“Infelizmente é a justiça do nosso país”. Essa é a declaração do vereador no município de Anadia, Dimas Almeida (PPS) sobre a demora para o julgamento dos acusados na morte do vereador Luiz Ferreira. Nesta segunda-feira (03), o crime que chocou a população e mudou o cenário político na região completa um ano.

Mesmo com o andamento das investigações e as fases de instruções concluídas, o caso ainda não foi levado a julgamento.

Segundo Almeida, amigos e familiares estão decepcionados com a demora do julgamento. “A Polícia concluiu a sua parte e a Justiça está demorando a julgá-los”, afirmou.

“É por justiça que clamamos nesse ano de ausência. Há quem aposte na impunidade e no esquecimento, mas nós apostamos na justiça. Sabemos que ela não nos trará alento ao coração, mas nos dará alento como cidadãos”, disse a viúva Rita Luiza de Pércia Namé, professora do curso de música da Ufal.

O caso

O vereador e médico Luiz Ferreira de Souza foi executado a tiros na tarde de sábado do dia 03 de setembro de 2011, quando retornava de uma entrevista a uma rádio local, nas imediações do Povoado Tapera, a cerca de três quilômetros de Anadia. Luiz Fernando, que era médico renomado na região, foi morto dentro do próprio veículo, o Siena de placa MVC 7671/AL.

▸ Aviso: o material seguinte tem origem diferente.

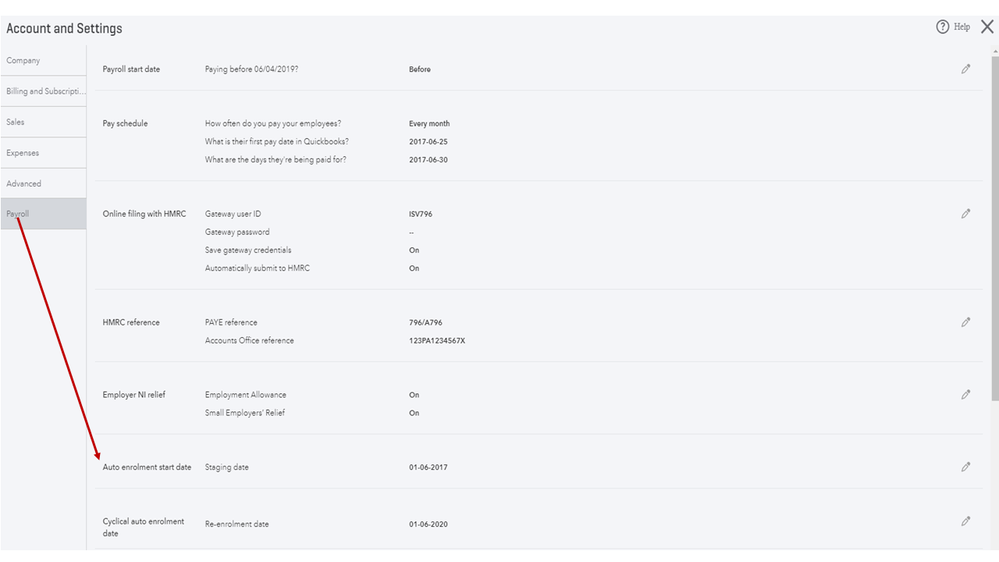
Task: Click Employment Allowance On value
Action: [414, 395]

Durante a entrevista, Ferreira anunciava sua candidatura a prefeito na cidade neste ano e o seu rompimento político com a então prefeita, Sânia Tereza, presa acusada de ser a mandante do crime. Perto de completar dois meses do assassinato, Sânia teve sua prisão decretada pela desembargadora Nelma Padilha, após o inquérito de a Polícia Civil concluir que ela foi a mandante do crime.

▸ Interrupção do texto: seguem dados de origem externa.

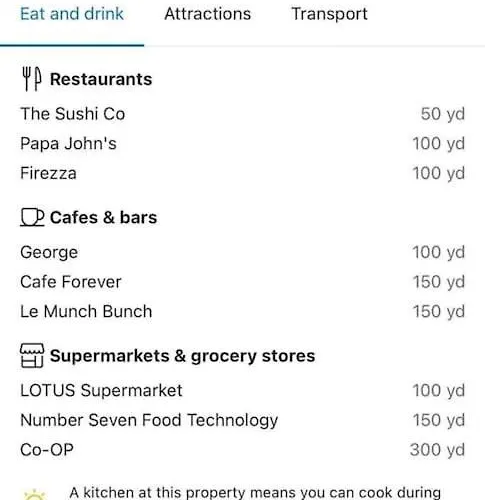
Task: Select The Sushi Co restaurant entry
Action: point(242,114)
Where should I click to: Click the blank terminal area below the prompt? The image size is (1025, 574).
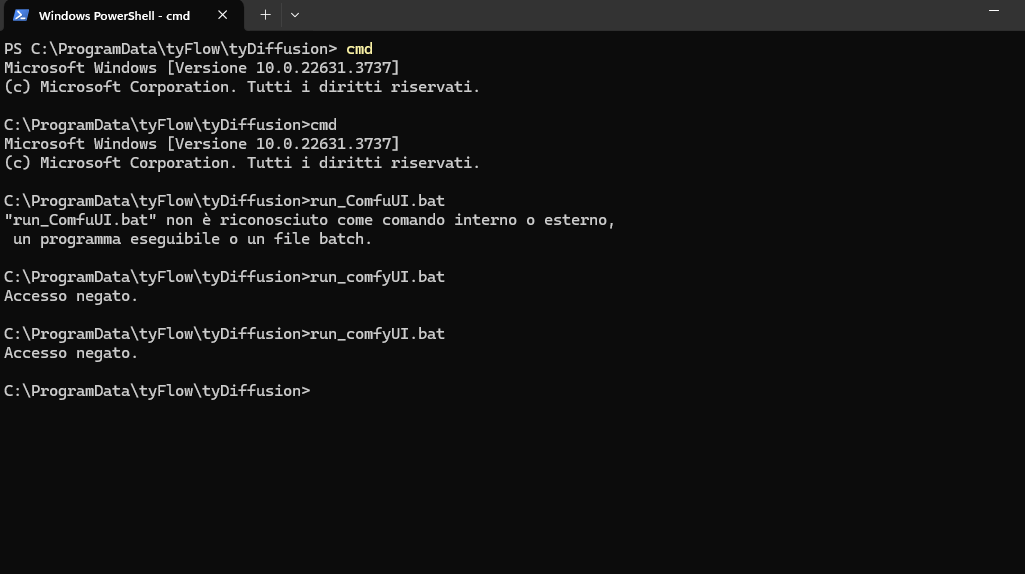pyautogui.click(x=512, y=480)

O esposo de Sânia, Alessander Ferreira Leal e o policial militar, Cláudio Magalhães, primo da acusada, foram presos também acusados de terem participação pela 17ª Vara Criminal da Capital. Além do trio, mais três pessoas identificadas como Ewerton Santos Almeida, vulgo Cruel, Tiago dos Santos Campos e Adailton Ferreira também foram presos acusados de serem os autores materiais.

Dos envolvidos, apenas o militar Cláudio Magalhães conseguiu a liberdade em maio deste ano após a uma audiência de instrução. Durante a mesma audiência, Ewerton e Tiago confessaram suas participações no crime a mando de uma terceira pessoa. O nome deste suposto envolvido nunca foi revelado pela justiça.

A defesa da ex-prefeita sempre garantiu a inocência da acusado afirmando que ela está sendo vítima de uma armação política. Em dezembro de 2011, já afastada da prefeitura, Sânia teve o mandato cassado por 6X2, acusada de ter desviado R$ 7 milhões da prefeitura.

No último sábado (01), familiares e amigos estiveram reunidos na capela Recanto Coração de Jesus, no Barro Duro, em uma celebração de um ano de memória do vereador. A celebração foi uma homenagem dos familiares de Ferreira, Associação dos Docentes da Ufal (Adufal) e o Programa Ufal em Defesa da Vida.